» **Work instruction**
Each of the entries should be output exactly, with nothing left out.

═══ Entries shown

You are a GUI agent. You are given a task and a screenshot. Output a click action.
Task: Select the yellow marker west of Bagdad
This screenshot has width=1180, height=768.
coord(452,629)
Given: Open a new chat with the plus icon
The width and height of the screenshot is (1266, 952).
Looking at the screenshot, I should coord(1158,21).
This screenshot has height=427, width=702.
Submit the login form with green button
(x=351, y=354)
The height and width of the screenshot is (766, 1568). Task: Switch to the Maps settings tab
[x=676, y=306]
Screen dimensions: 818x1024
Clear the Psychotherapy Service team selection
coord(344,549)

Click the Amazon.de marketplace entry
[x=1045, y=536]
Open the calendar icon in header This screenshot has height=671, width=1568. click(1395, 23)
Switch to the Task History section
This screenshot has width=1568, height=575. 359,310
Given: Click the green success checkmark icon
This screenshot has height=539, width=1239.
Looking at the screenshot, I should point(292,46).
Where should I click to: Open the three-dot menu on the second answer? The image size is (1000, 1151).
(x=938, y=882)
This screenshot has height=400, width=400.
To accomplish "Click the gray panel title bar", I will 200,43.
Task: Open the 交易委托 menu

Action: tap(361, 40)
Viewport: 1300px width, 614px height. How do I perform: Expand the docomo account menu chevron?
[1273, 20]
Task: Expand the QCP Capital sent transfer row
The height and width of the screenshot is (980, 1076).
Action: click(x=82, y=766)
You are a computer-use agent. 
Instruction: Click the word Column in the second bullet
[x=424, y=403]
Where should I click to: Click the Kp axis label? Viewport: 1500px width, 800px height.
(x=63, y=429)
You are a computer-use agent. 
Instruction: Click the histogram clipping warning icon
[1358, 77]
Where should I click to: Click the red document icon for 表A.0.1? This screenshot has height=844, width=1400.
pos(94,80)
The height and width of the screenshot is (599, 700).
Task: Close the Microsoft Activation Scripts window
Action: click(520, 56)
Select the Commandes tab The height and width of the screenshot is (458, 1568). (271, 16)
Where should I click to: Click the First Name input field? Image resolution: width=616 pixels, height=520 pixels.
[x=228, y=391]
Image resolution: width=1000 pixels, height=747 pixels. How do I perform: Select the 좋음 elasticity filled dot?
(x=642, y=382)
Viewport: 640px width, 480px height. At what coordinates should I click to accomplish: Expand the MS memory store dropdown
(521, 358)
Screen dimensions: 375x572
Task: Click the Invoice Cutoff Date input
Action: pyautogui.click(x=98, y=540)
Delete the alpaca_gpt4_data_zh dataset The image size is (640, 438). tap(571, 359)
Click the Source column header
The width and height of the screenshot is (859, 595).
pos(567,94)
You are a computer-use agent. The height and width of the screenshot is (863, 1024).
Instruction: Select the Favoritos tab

══════

» **Answer to the exercise**
You are a GUI agent. You are given a task and a screenshot. Output a click action.
Task: Select the yellow marker west of Bagdad
This screenshot has width=1180, height=768.
coord(452,629)
Given: Open a new chat with the plus icon
The width and height of the screenshot is (1266, 952).
Looking at the screenshot, I should coord(1158,21).
This screenshot has height=427, width=702.
Submit the login form with green button
(x=351, y=354)
The height and width of the screenshot is (766, 1568). Task: Switch to the Maps settings tab
[x=676, y=306]
Screen dimensions: 818x1024
Clear the Psychotherapy Service team selection
coord(344,549)

Click the Amazon.de marketplace entry
[x=1045, y=536]
Open the calendar icon in header This screenshot has height=671, width=1568. click(1395, 23)
Switch to the Task History section
This screenshot has width=1568, height=575. 359,310
Given: Click the green success checkmark icon
This screenshot has height=539, width=1239.
Looking at the screenshot, I should point(292,46).
Where should I click to: Open the three-dot menu on the second answer? The image size is (1000, 1151).
(x=938, y=882)
This screenshot has height=400, width=400.
To accomplish "Click the gray panel title bar", I will 200,43.
Task: Open the 交易委托 menu

Action: tap(361, 40)
Viewport: 1300px width, 614px height. How do I perform: Expand the docomo account menu chevron?
[1273, 20]
Task: Expand the QCP Capital sent transfer row
The height and width of the screenshot is (980, 1076).
Action: click(x=82, y=766)
You are a computer-use agent. 
Instruction: Click the word Column in the second bullet
[x=424, y=403]
Where should I click to: Click the Kp axis label? Viewport: 1500px width, 800px height.
(x=63, y=429)
You are a computer-use agent. 
Instruction: Click the histogram clipping warning icon
[1358, 77]
Where should I click to: Click the red document icon for 表A.0.1? This screenshot has height=844, width=1400.
pos(94,80)
The height and width of the screenshot is (599, 700).
Task: Close the Microsoft Activation Scripts window
Action: click(520, 56)
Select the Commandes tab The height and width of the screenshot is (458, 1568). (271, 16)
Where should I click to: Click the First Name input field? Image resolution: width=616 pixels, height=520 pixels.
[x=228, y=391]
Image resolution: width=1000 pixels, height=747 pixels. How do I perform: Select the 좋음 elasticity filled dot?
(x=642, y=382)
Viewport: 640px width, 480px height. At what coordinates should I click to accomplish: Expand the MS memory store dropdown
(521, 358)
Screen dimensions: 375x572
Task: Click the Invoice Cutoff Date input
Action: pyautogui.click(x=98, y=540)
Delete the alpaca_gpt4_data_zh dataset The image size is (640, 438). tap(571, 359)
Click the Source column header
The width and height of the screenshot is (859, 595).
pos(567,94)
You are a computer-use agent. The height and width of the screenshot is (863, 1024).
Instruction: Select the Favoritos tab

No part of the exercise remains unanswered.